The answer is the data repeated in full, with no pictures included.
[[ Information shown, beginning ]]
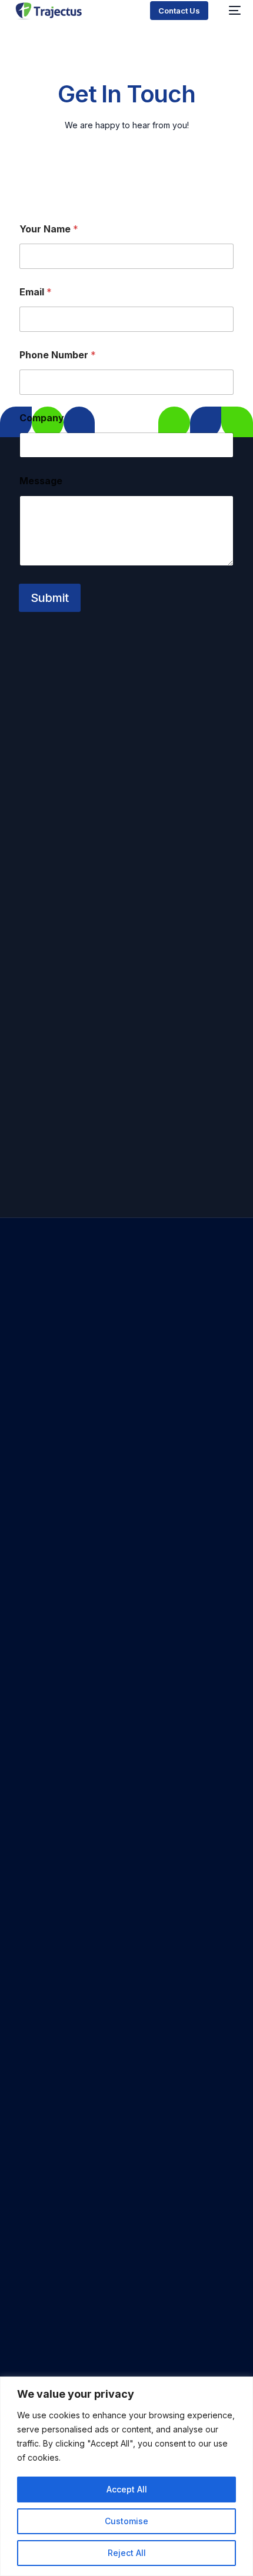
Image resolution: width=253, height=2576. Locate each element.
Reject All (127, 2553)
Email (35, 292)
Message (40, 481)
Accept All (126, 2489)
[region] (126, 2476)
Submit (50, 598)
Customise (126, 2521)
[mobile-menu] (230, 10)
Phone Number (57, 355)
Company (41, 418)
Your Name (48, 229)
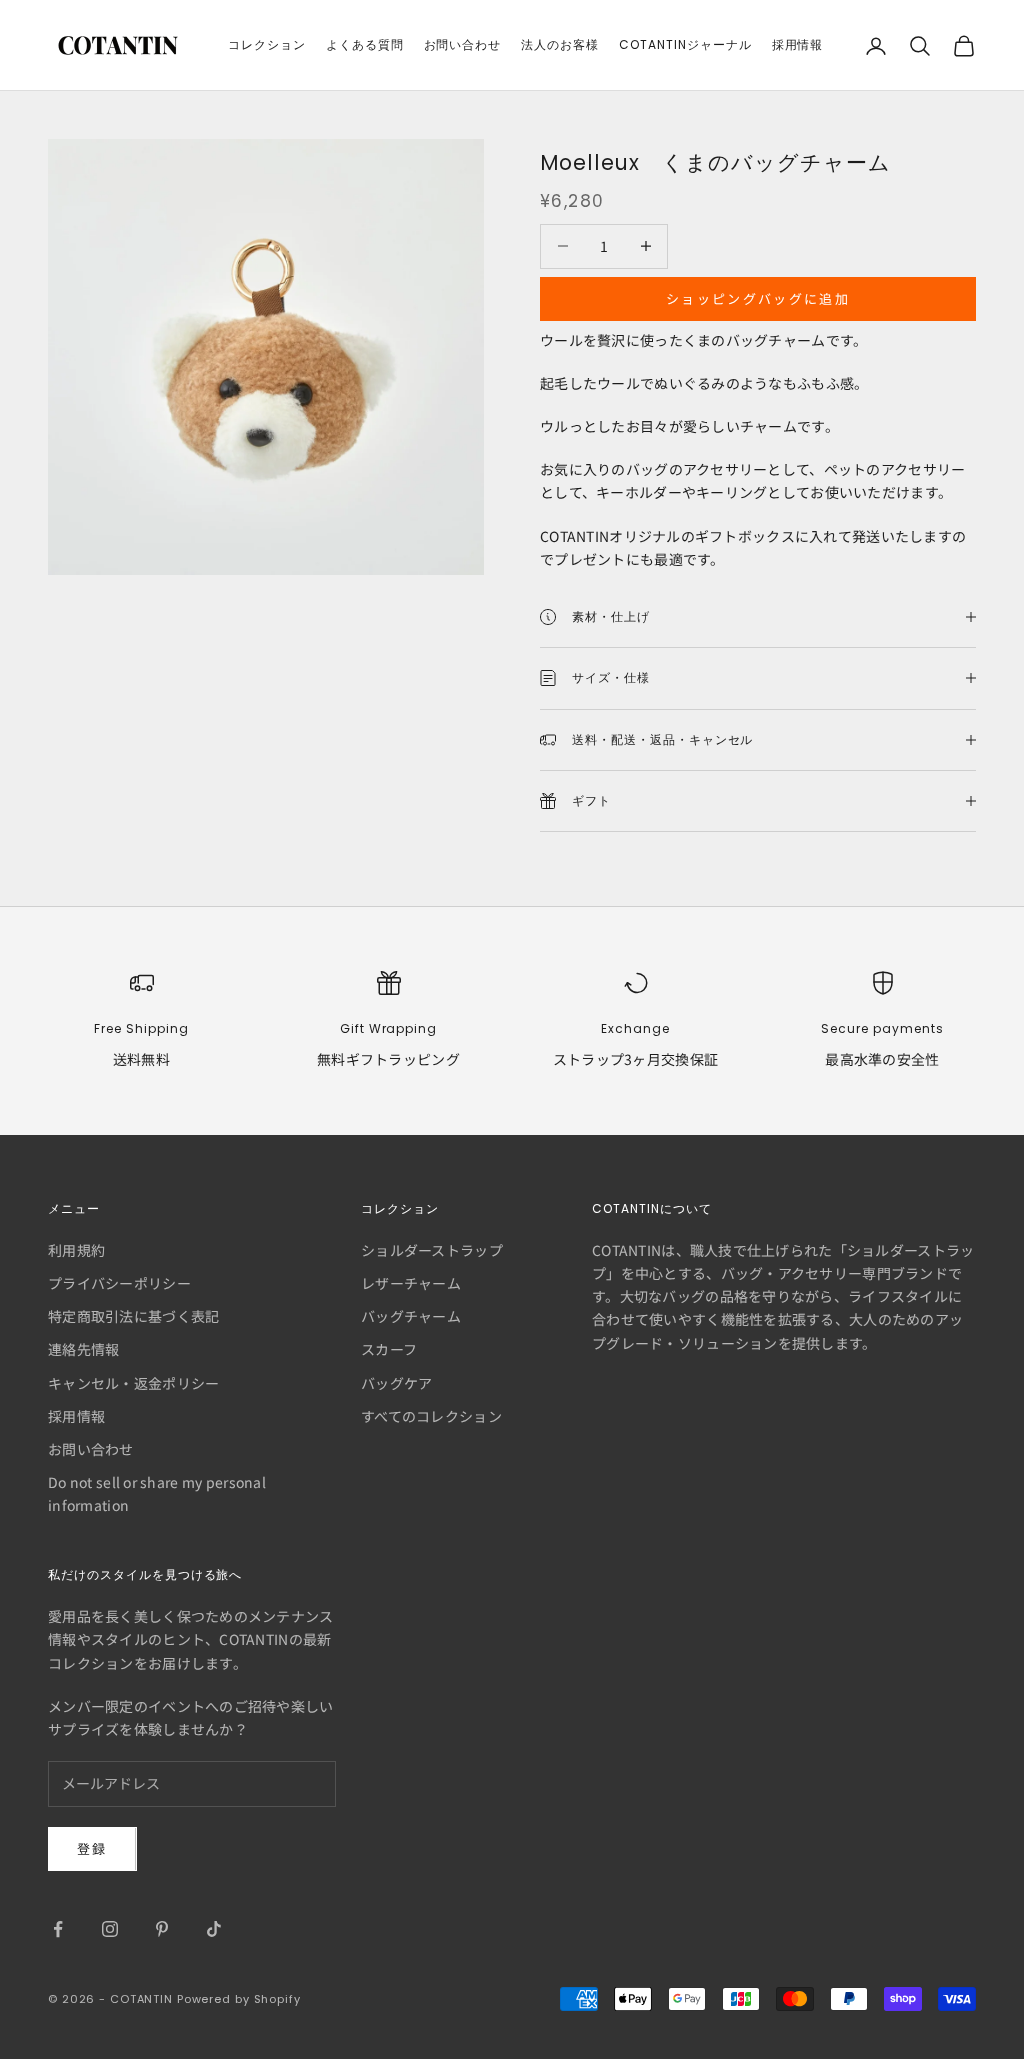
[[ Information shown, end ]]
- The completed task:
Image resolution: width=253, height=2576. Locate each element.
Reject All (127, 2553)
Email (35, 292)
Message (40, 481)
Accept All (126, 2489)
[region] (126, 2476)
Submit (50, 598)
Customise (126, 2521)
[mobile-menu] (230, 10)
Phone Number (57, 355)
Company (41, 418)
Your Name (48, 229)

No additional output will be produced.